Design, docking, synthesis, and in vitro evaluation of potent anti-tubercular agents targeting DNA Gyrase

Tuberculosis caused by Mycobacterium tuberculosis has been reported to infect about two-third of the global population and to continuously develop multidrug resistance. DNA gyrase, a type II topoisomerase, is a promising target of the quinolone class of drugs in the treatment of tuberculosis. The present study is focused on the design and synthesis of newer nitrogen heterocyclics containing indole, n-methyl piperazine, piperidine, and pyrrolidine ring structures Initially designed compounds were evaluated for their affinity to the DNA gyrase target. The molecular docking performed using FlexX indicated compounds IIb5 (1-(R)-(4-hydroxyphenyl)(4-methylpiperazin-1-yl)methyl)-3-((S)-(4-hydroxyphenyl)(4-methylpiperazin-1-yl)methyl)urea and IIc5 ((1-(R)-(4-hydroxyphenyl)(4-methylpiperazin-1-yl)methyl)-3-((S)-(4-hydroxyphenyl)(4-methylpiperazin-1-yl)methyl) thiourea to exhibit promising binding affinity (dock score of -15.01 and -13.77) when compared to the reference MFX moxifloxacin (dock score -4.40) with the target 5BS8 (DNA gyrase).
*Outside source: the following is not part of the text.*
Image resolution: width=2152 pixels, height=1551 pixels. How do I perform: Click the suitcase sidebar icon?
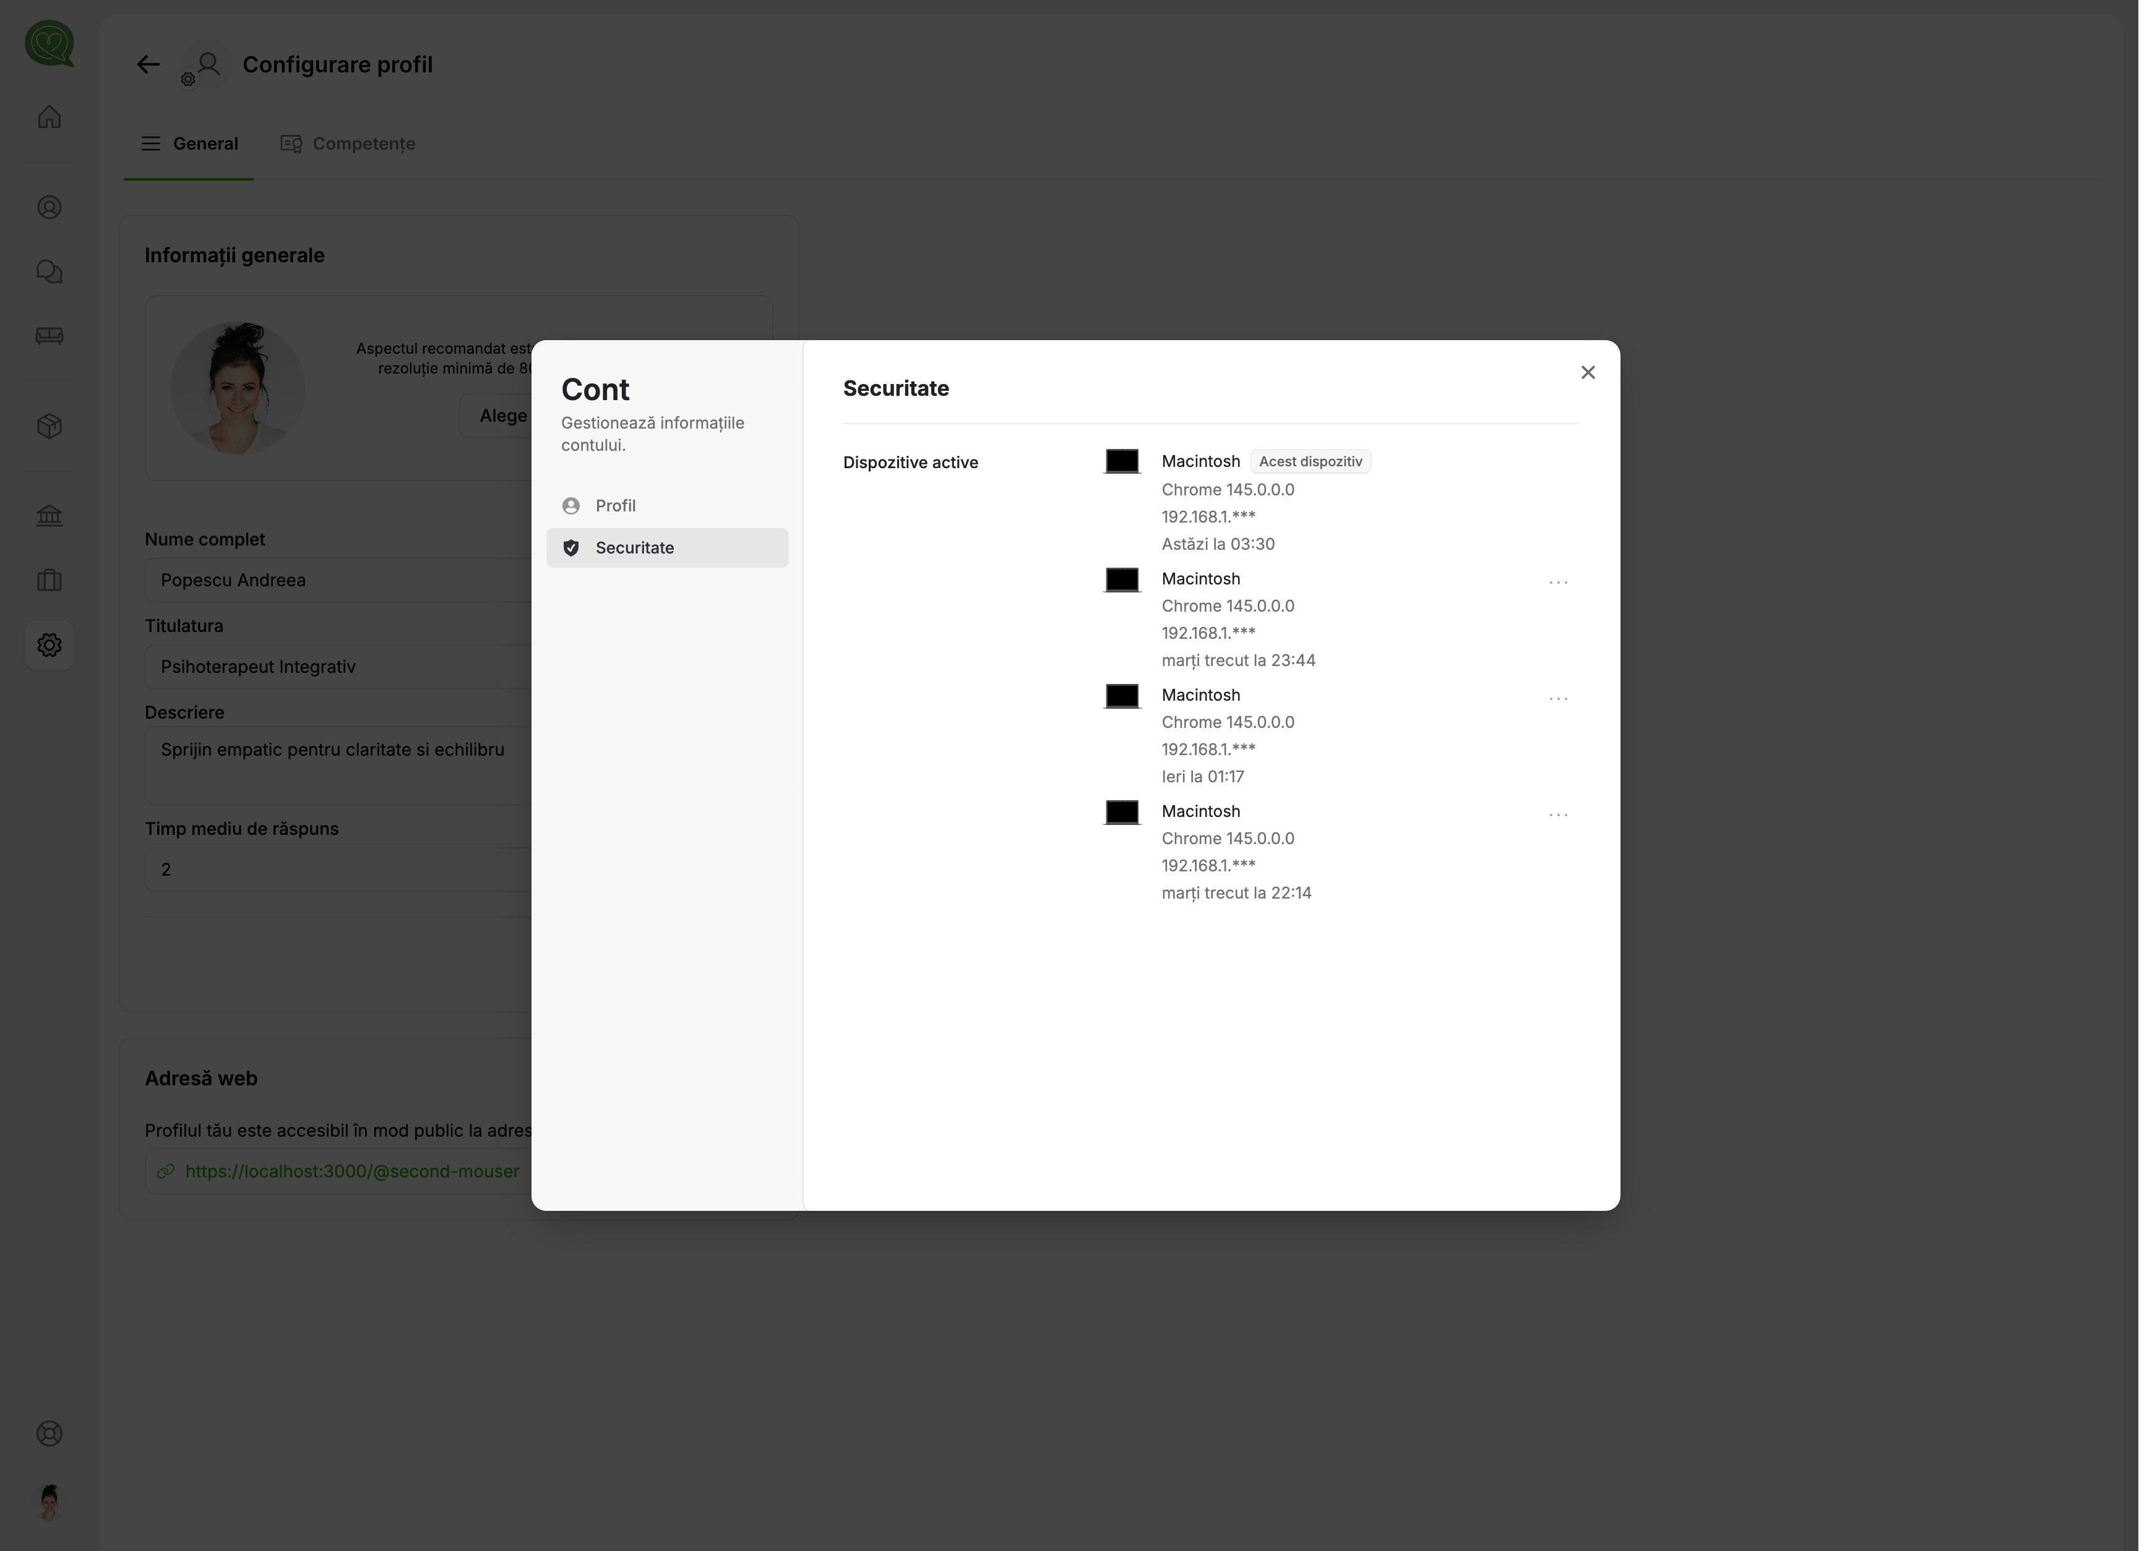tap(49, 580)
Further, the best 10 compounds were synthesized by one-pot synthesis employing the reaction of indole/N-methyl piperazine/piperidine/pyrrolidine with N-substituted benzaldehydes in the presence of acetamide/urea/thiourea to afford the compounds in 54.60% to 85.47% yield. The synthesized compounds were suitably characterized using chromatographic and spectroscopic tools. In the microplate Alamar Blue assay (MABA), compounds IIb1, IIIc2, IIIb1, and IIb5 exhibited good minimum inhibitory concentrations of 1.6µg/mL, 3.12µg/mL, and 12.5µg/mL, respectively, when compared to the standard rifampicin with 0.8µg/mL inhibitory concentration. The MTB gyrase supercoiling assay performed using Mycobacterium tuberculosis gyrase supercoiling assay kit demonstrated compound IIb5 at a concentration of 300µg/mL to show gyrase inhibition in comparison to MFX at 60 µg/mL. In the MTT assay performed using the human breast cancer cell line MCF-7, compounds IIc2, IIb5, and IIb1 showed IC50 values of 2.57µM, 12.54µM, and 12.75µM, respectively, compared to doxorubicin (1.10µM) at 7-48hrs and 72hrs of the study. Based on these observations, N-methyl piperazine class of compounds can serve as a lead/pharmacophore for the rational design of potent molecules against MTB gyrase to combat the growing issue of MDR-TB.